Input START
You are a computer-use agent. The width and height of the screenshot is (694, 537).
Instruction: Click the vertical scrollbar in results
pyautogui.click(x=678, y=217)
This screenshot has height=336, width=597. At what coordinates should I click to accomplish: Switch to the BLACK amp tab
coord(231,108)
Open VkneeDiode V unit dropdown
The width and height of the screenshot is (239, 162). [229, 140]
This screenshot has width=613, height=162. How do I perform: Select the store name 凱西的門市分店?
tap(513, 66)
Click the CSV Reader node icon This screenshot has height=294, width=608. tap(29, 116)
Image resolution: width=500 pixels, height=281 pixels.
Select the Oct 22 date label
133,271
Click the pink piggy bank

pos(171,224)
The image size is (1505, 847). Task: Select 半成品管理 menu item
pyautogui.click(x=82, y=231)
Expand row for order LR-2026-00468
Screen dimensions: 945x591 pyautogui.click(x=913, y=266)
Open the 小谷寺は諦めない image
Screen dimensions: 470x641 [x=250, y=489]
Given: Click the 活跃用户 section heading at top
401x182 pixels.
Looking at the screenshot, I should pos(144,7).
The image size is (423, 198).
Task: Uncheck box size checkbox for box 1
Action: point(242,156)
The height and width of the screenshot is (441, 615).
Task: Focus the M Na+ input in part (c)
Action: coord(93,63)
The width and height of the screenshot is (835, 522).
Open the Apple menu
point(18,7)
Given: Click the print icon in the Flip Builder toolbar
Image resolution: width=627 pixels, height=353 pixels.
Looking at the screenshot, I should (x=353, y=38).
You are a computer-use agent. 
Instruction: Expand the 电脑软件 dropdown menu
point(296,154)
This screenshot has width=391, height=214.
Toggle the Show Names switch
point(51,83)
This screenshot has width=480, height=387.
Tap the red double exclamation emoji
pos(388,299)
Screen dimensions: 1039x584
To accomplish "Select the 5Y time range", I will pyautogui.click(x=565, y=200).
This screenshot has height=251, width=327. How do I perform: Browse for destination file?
Input END
_Your goal_: With no word changed, write the entries out once more.

_Finished task_:
You are a computer-use agent. The width and height of the screenshot is (694, 537).
Instruction: Click the vertical scrollbar in results
pyautogui.click(x=678, y=217)
This screenshot has height=336, width=597. At what coordinates should I click to accomplish: Switch to the BLACK amp tab
coord(231,108)
Open VkneeDiode V unit dropdown
The width and height of the screenshot is (239, 162). [229, 140]
This screenshot has width=613, height=162. How do I perform: Select the store name 凱西的門市分店?
tap(513, 66)
Click the CSV Reader node icon This screenshot has height=294, width=608. tap(29, 116)
Image resolution: width=500 pixels, height=281 pixels.
Select the Oct 22 date label
133,271
Click the pink piggy bank

pos(171,224)
The image size is (1505, 847). Task: Select 半成品管理 menu item
pyautogui.click(x=82, y=231)
Expand row for order LR-2026-00468
Screen dimensions: 945x591 pyautogui.click(x=913, y=266)
Open the 小谷寺は諦めない image
Screen dimensions: 470x641 [x=250, y=489]
Given: Click the 活跃用户 section heading at top
401x182 pixels.
Looking at the screenshot, I should pos(144,7).
The image size is (423, 198).
Task: Uncheck box size checkbox for box 1
Action: point(242,156)
The height and width of the screenshot is (441, 615).
Task: Focus the M Na+ input in part (c)
Action: coord(93,63)
The width and height of the screenshot is (835, 522).
Open the Apple menu
point(18,7)
Given: Click the print icon in the Flip Builder toolbar
Image resolution: width=627 pixels, height=353 pixels.
Looking at the screenshot, I should (x=353, y=38).
You are a computer-use agent. 
Instruction: Expand the 电脑软件 dropdown menu
point(296,154)
This screenshot has width=391, height=214.
Toggle the Show Names switch
point(51,83)
This screenshot has width=480, height=387.
Tap the red double exclamation emoji
pos(388,299)
Screen dimensions: 1039x584
To accomplish "Select the 5Y time range", I will pyautogui.click(x=565, y=200).
This screenshot has height=251, width=327. How do I perform: Browse for destination file?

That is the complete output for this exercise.